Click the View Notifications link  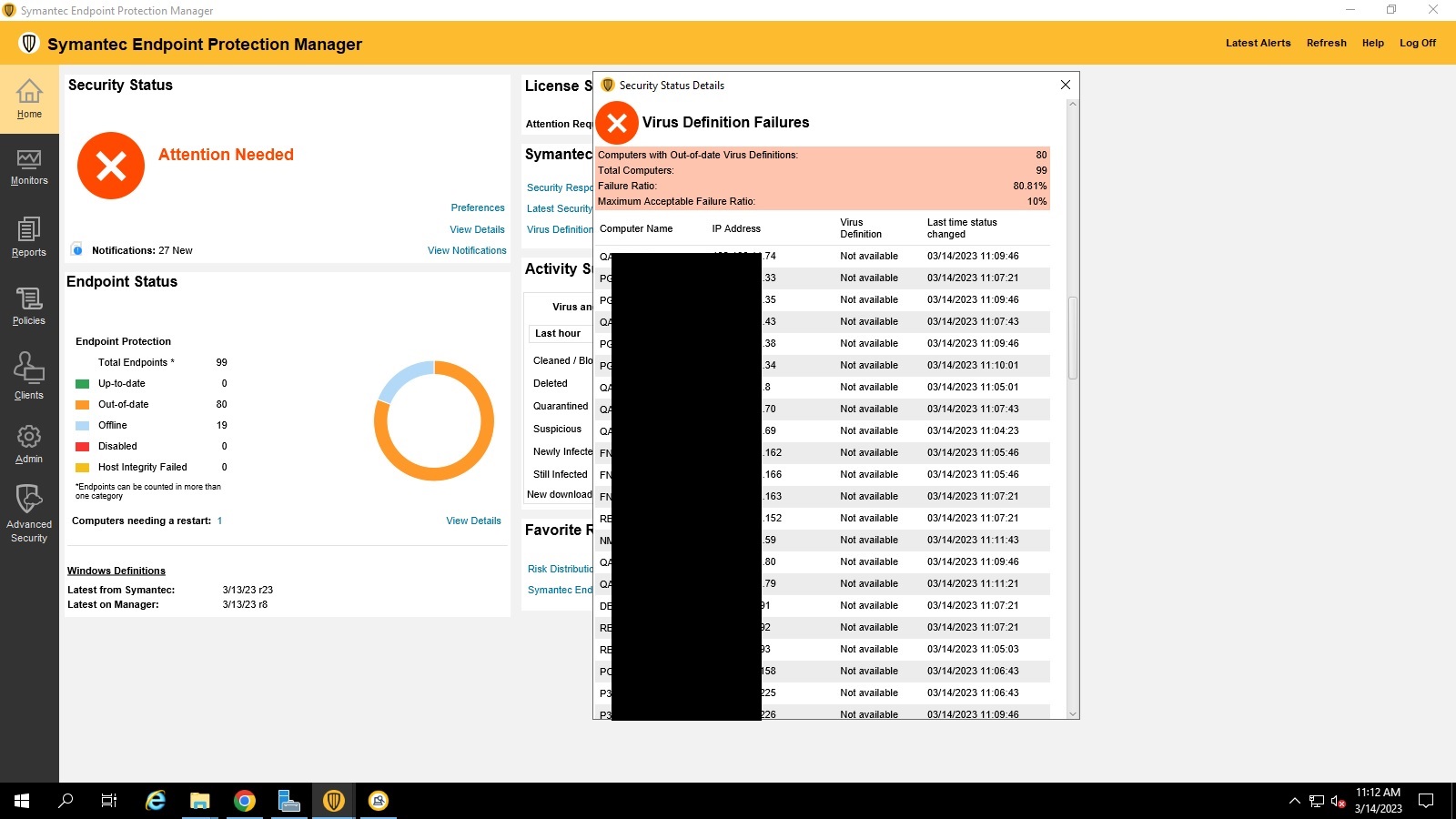coord(467,250)
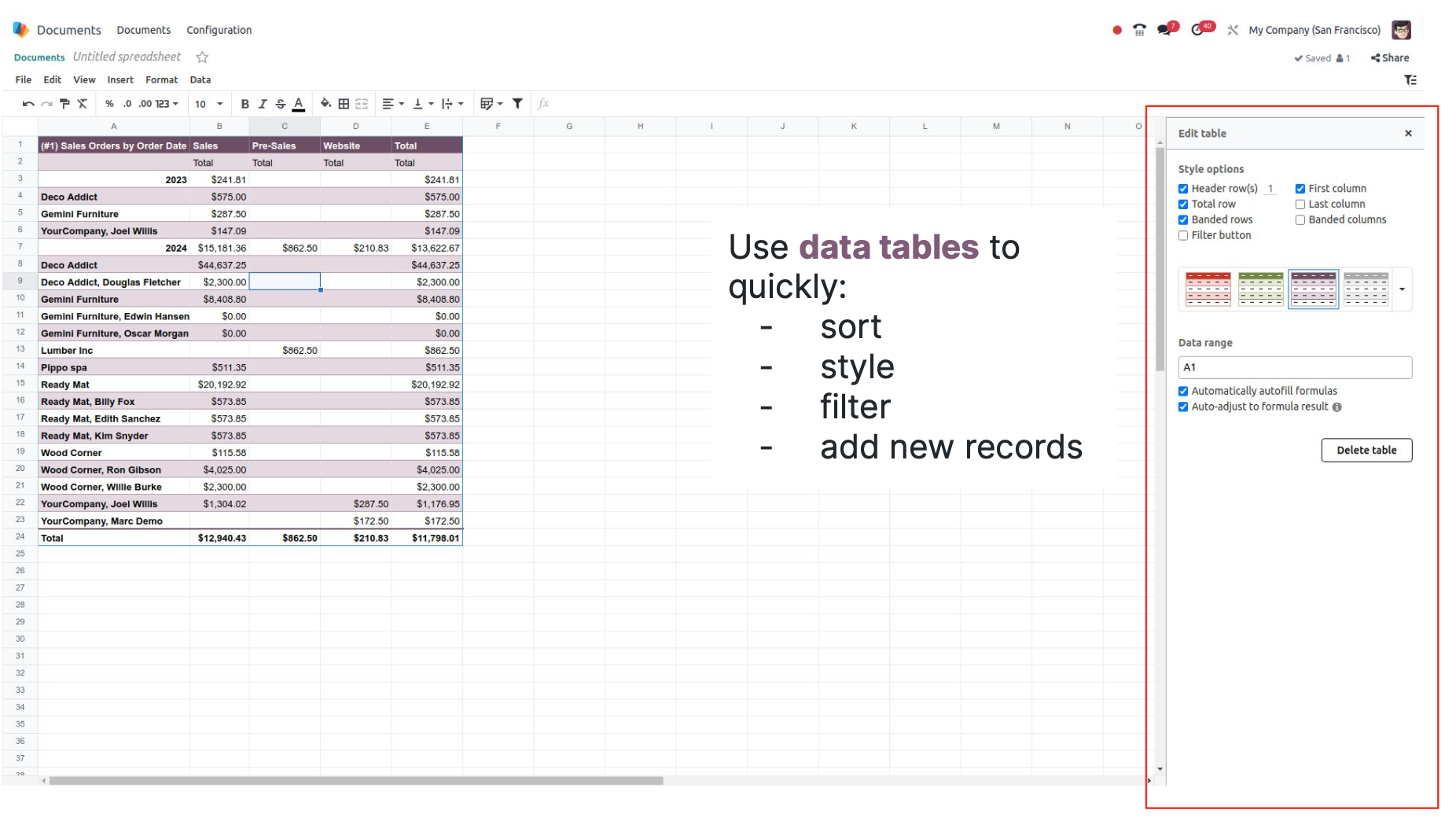Apply bold formatting

245,103
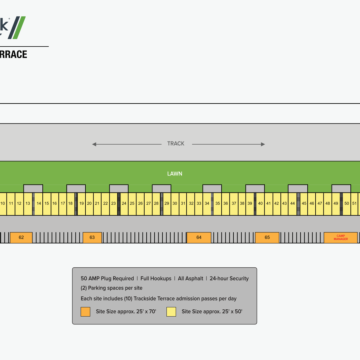Select yellow campsite number 29
This screenshot has height=360, width=360.
tap(167, 204)
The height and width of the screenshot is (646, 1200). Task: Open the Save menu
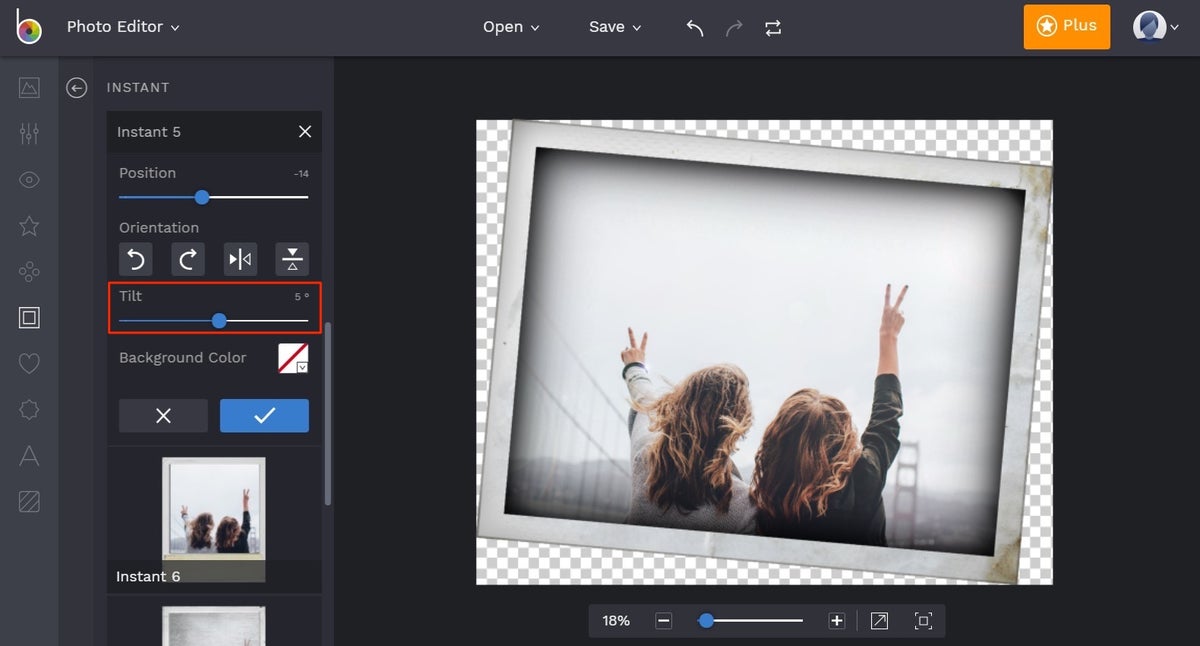tap(615, 27)
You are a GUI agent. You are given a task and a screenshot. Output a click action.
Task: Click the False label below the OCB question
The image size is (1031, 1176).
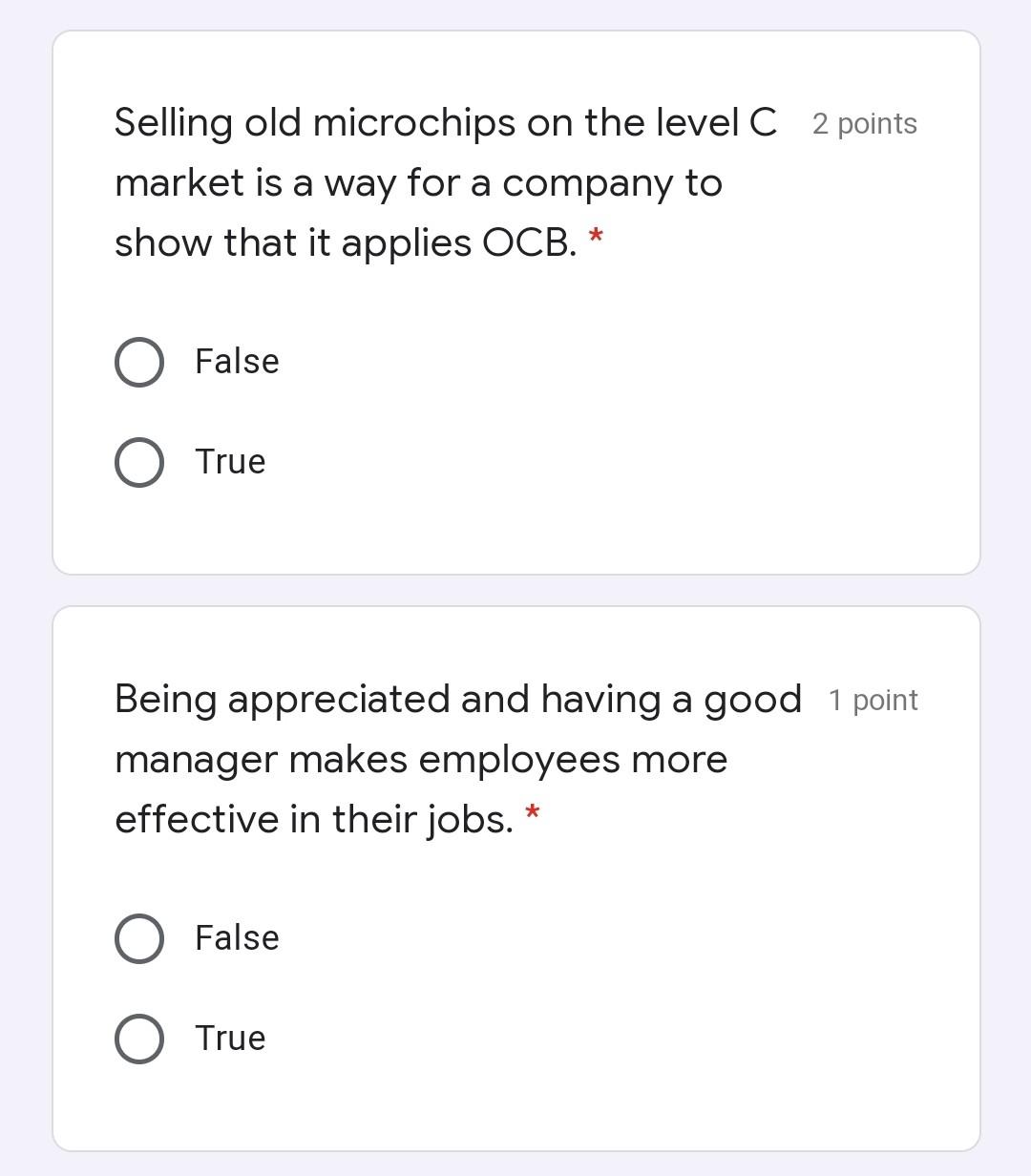click(x=236, y=362)
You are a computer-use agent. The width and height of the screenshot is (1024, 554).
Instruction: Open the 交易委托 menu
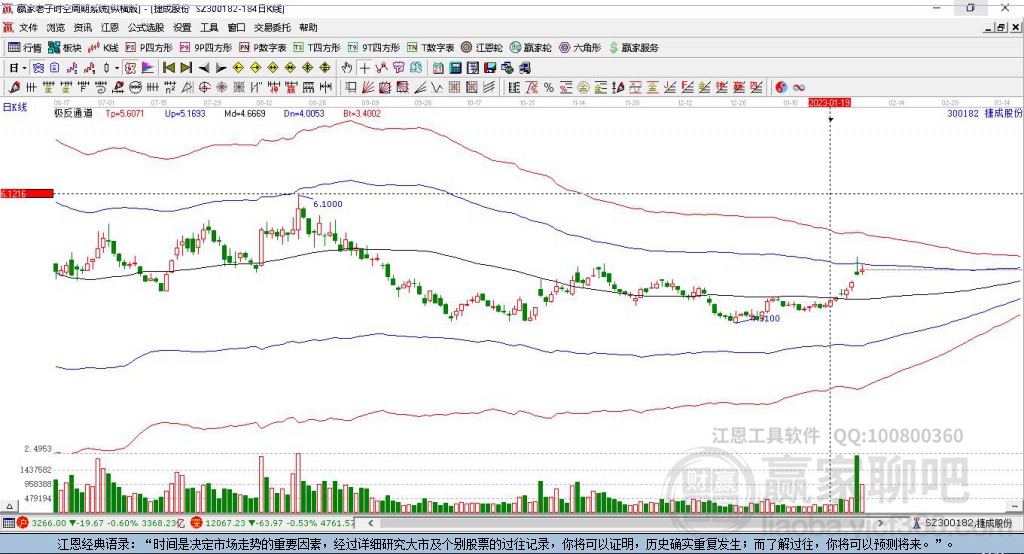pyautogui.click(x=273, y=28)
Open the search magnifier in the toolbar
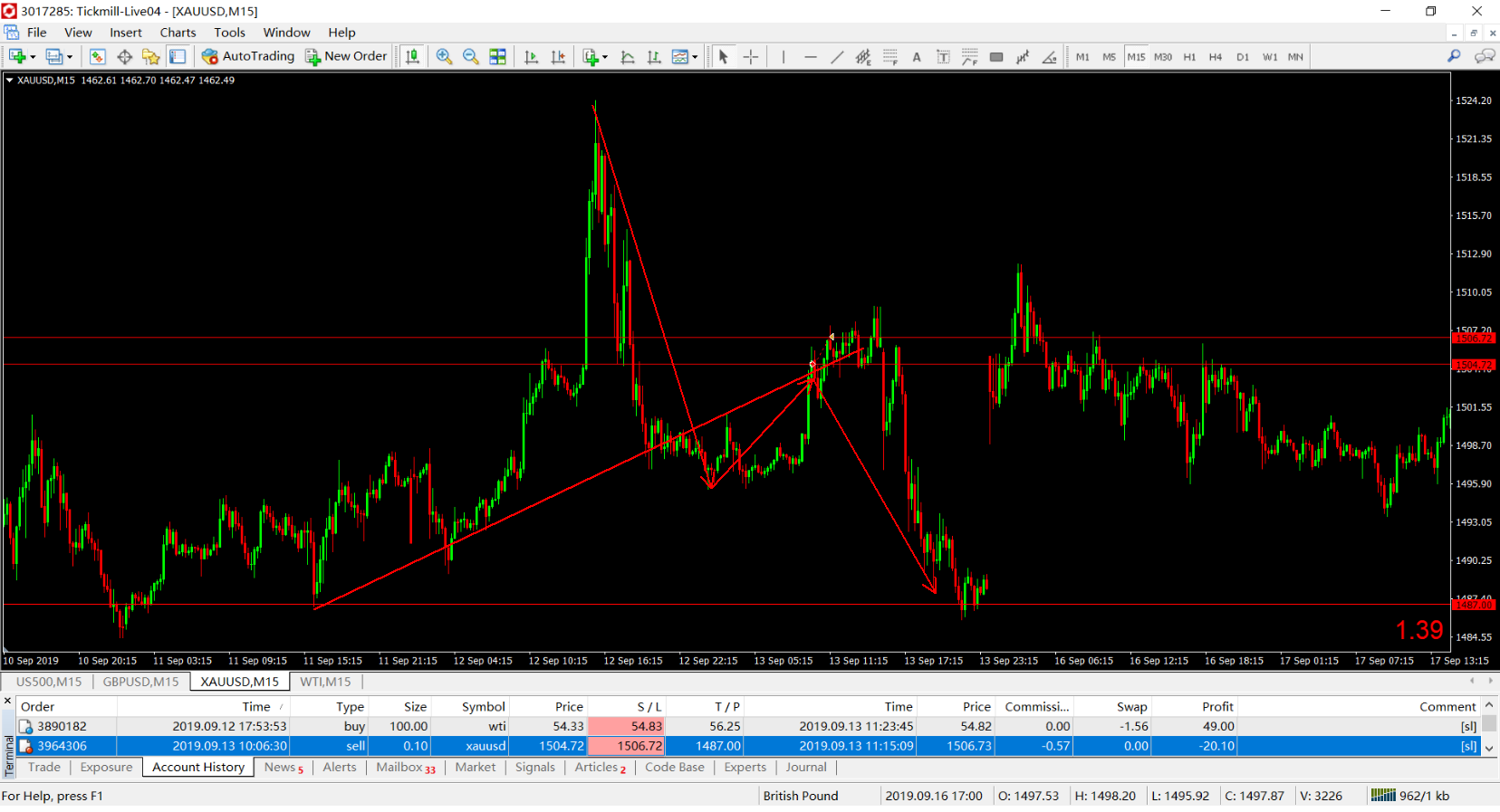This screenshot has width=1500, height=812. [1455, 56]
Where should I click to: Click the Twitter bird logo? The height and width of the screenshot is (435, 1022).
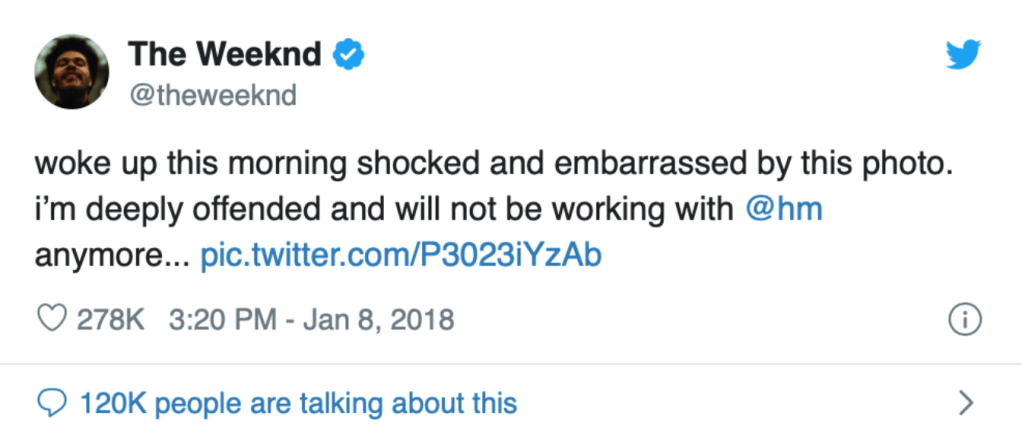coord(964,56)

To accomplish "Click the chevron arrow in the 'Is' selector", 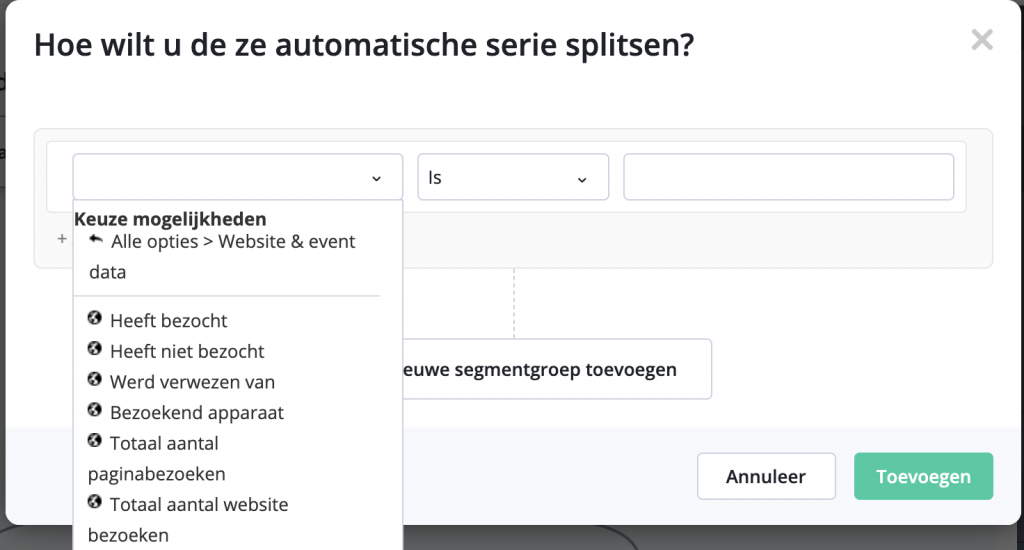I will 582,180.
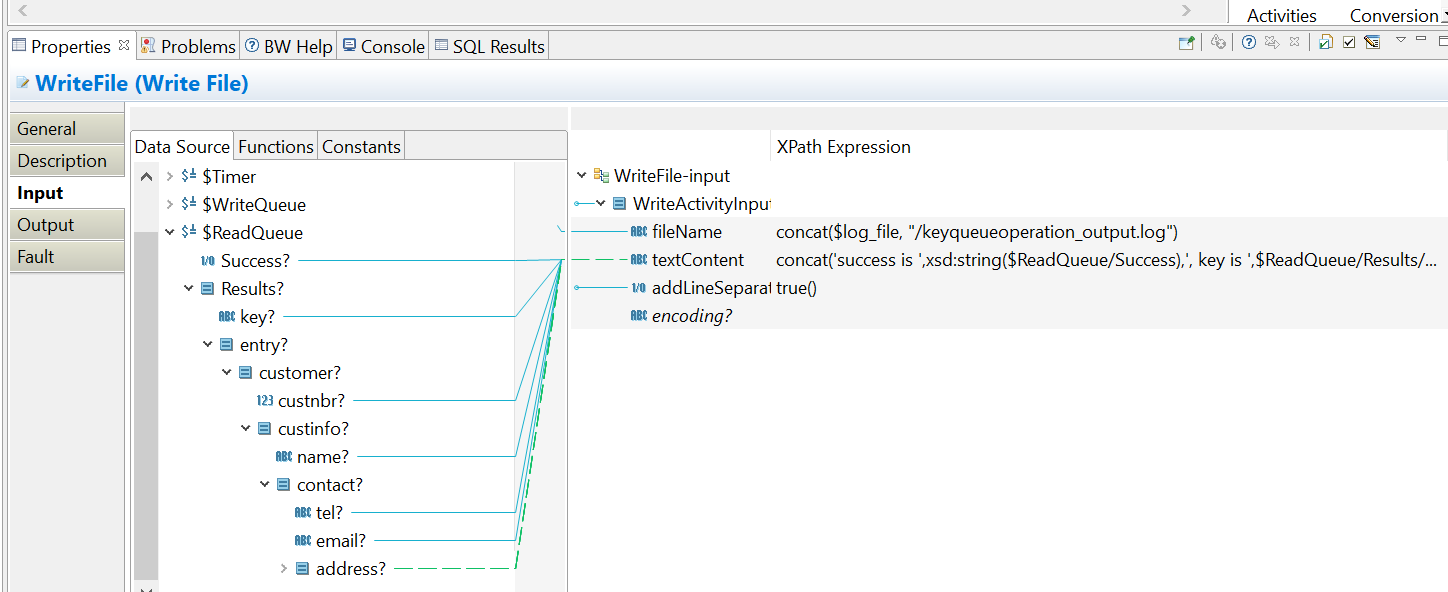Collapse the WriteFile-input tree root
The width and height of the screenshot is (1448, 592).
(x=582, y=176)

→ **THE REQUEST**: Please rewrite the lines from the one with "The height and width of the screenshot is (646, 1200)." to the one with "pyautogui.click(x=273, y=28)", changing "screenshot" to "screen image" and leaving everything else as it is. Omit the pictures from your answer.

→ **RESULT BELOW**:
The height and width of the screen image is (646, 1200). Task: Open the Save menu
tap(615, 27)
You are a GUI agent. You are given a task and a screen image. Output a click action.
Task: Click the False label below the OCB question
The image size is (1031, 1176).
click(x=236, y=362)
You are a computer-use agent. The width and height of the screen image is (1024, 554).
Instruction: Open the 交易委托 menu
pyautogui.click(x=273, y=28)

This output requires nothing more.